→ Task description:
A word-for-word reproduction of the listing is required.

→ Available records:
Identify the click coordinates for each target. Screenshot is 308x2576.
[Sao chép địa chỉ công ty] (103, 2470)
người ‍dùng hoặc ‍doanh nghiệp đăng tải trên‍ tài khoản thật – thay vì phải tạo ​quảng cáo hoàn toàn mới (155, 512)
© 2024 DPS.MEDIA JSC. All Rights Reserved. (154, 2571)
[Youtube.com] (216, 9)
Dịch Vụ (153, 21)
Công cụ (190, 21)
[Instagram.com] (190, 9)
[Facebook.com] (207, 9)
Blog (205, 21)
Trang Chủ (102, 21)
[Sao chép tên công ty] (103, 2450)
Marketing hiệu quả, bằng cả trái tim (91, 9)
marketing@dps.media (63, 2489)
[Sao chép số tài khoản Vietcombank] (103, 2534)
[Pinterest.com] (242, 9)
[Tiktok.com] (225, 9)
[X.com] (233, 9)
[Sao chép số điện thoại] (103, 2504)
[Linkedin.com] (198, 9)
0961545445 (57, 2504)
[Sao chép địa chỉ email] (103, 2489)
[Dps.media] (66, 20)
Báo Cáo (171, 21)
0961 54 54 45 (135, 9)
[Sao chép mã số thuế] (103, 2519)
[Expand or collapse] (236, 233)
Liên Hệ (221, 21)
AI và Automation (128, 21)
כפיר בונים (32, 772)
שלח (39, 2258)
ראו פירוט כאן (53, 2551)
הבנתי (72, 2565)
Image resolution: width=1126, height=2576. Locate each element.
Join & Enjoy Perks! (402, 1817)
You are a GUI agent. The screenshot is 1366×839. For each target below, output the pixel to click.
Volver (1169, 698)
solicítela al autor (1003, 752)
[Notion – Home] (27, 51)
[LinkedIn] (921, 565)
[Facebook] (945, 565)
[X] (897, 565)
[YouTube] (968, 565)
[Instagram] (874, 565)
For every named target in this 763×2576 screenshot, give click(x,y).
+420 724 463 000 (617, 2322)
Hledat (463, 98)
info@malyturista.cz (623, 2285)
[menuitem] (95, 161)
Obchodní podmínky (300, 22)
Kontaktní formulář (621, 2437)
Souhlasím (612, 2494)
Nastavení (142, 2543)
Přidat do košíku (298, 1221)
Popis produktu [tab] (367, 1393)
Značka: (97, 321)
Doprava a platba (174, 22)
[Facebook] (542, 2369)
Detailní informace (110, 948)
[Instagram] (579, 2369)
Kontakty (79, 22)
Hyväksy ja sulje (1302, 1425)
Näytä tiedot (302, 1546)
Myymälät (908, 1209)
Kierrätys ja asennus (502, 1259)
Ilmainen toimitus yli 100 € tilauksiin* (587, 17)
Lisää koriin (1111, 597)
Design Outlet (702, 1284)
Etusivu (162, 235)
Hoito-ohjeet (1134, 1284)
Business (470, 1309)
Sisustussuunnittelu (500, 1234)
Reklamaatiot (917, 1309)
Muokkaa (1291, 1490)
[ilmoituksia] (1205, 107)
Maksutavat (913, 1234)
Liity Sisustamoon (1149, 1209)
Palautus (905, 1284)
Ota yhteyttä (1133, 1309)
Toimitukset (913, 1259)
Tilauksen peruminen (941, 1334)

→ Written response:
Identify the click coordinates for each target. Screenshot is 308x2576.
[Sao chép địa chỉ công ty] (103, 2470)
người ‍dùng hoặc ‍doanh nghiệp đăng tải trên‍ tài khoản thật – thay vì phải tạo ​quảng cáo hoàn toàn mới (155, 512)
© 2024 DPS.MEDIA JSC. All Rights Reserved. (154, 2571)
[Youtube.com] (216, 9)
Dịch Vụ (153, 21)
Công cụ (190, 21)
[Instagram.com] (190, 9)
[Facebook.com] (207, 9)
Blog (205, 21)
Trang Chủ (102, 21)
[Sao chép tên công ty] (103, 2450)
Marketing hiệu quả, bằng cả trái tim (91, 9)
marketing@dps.media (63, 2489)
[Sao chép số tài khoản Vietcombank] (103, 2534)
[Pinterest.com] (242, 9)
[Tiktok.com] (225, 9)
[X.com] (233, 9)
[Sao chép số điện thoại] (103, 2504)
[Linkedin.com] (198, 9)
0961545445 (57, 2504)
[Sao chép địa chỉ email] (103, 2489)
[Dps.media] (66, 20)
Báo Cáo (171, 21)
0961 54 54 45 (135, 9)
[Sao chép mã số thuế] (103, 2519)
[Expand or collapse] (236, 233)
Liên Hệ (221, 21)
AI và Automation (128, 21)
כפיר בונים (32, 772)
שלח (39, 2258)
ראו פירוט כאן (53, 2551)
הבנתי (72, 2565)
Image resolution: width=1126, height=2576. Locate each element.
Join & Enjoy Perks! (402, 1817)
You are a GUI agent. The screenshot is 1366×839. For each target below, output the pixel to click.
Volver (1169, 698)
solicítela al autor (1003, 752)
[Notion – Home] (27, 51)
[LinkedIn] (921, 565)
[Facebook] (945, 565)
[X] (897, 565)
[YouTube] (968, 565)
[Instagram] (874, 565)
For every named target in this 763×2576 screenshot, give click(x,y).
+420 724 463 000 (617, 2322)
Hledat (463, 98)
info@malyturista.cz (623, 2285)
[menuitem] (95, 161)
Obchodní podmínky (300, 22)
Kontaktní formulář (621, 2437)
Souhlasím (612, 2494)
Nastavení (142, 2543)
Přidat do košíku (298, 1221)
Popis produktu [tab] (367, 1393)
Značka: (97, 321)
Doprava a platba (174, 22)
[Facebook] (542, 2369)
Detailní informace (110, 948)
[Instagram] (579, 2369)
Kontakty (79, 22)
Hyväksy ja sulje (1302, 1425)
Näytä tiedot (302, 1546)
Myymälät (908, 1209)
Kierrätys ja asennus (502, 1259)
Ilmainen toimitus yli 100 € tilauksiin* (587, 17)
Lisää koriin (1111, 597)
Design Outlet (702, 1284)
Etusivu (162, 235)
Hoito-ohjeet (1134, 1284)
Business (470, 1309)
Sisustussuunnittelu (500, 1234)
Reklamaatiot (917, 1309)
Muokkaa (1291, 1490)
[ilmoituksia] (1205, 107)
Maksutavat (913, 1234)
Liity Sisustamoon (1149, 1209)
Palautus (905, 1284)
Ota yhteyttä (1133, 1309)
Toimitukset (913, 1259)
Tilauksen peruminen (941, 1334)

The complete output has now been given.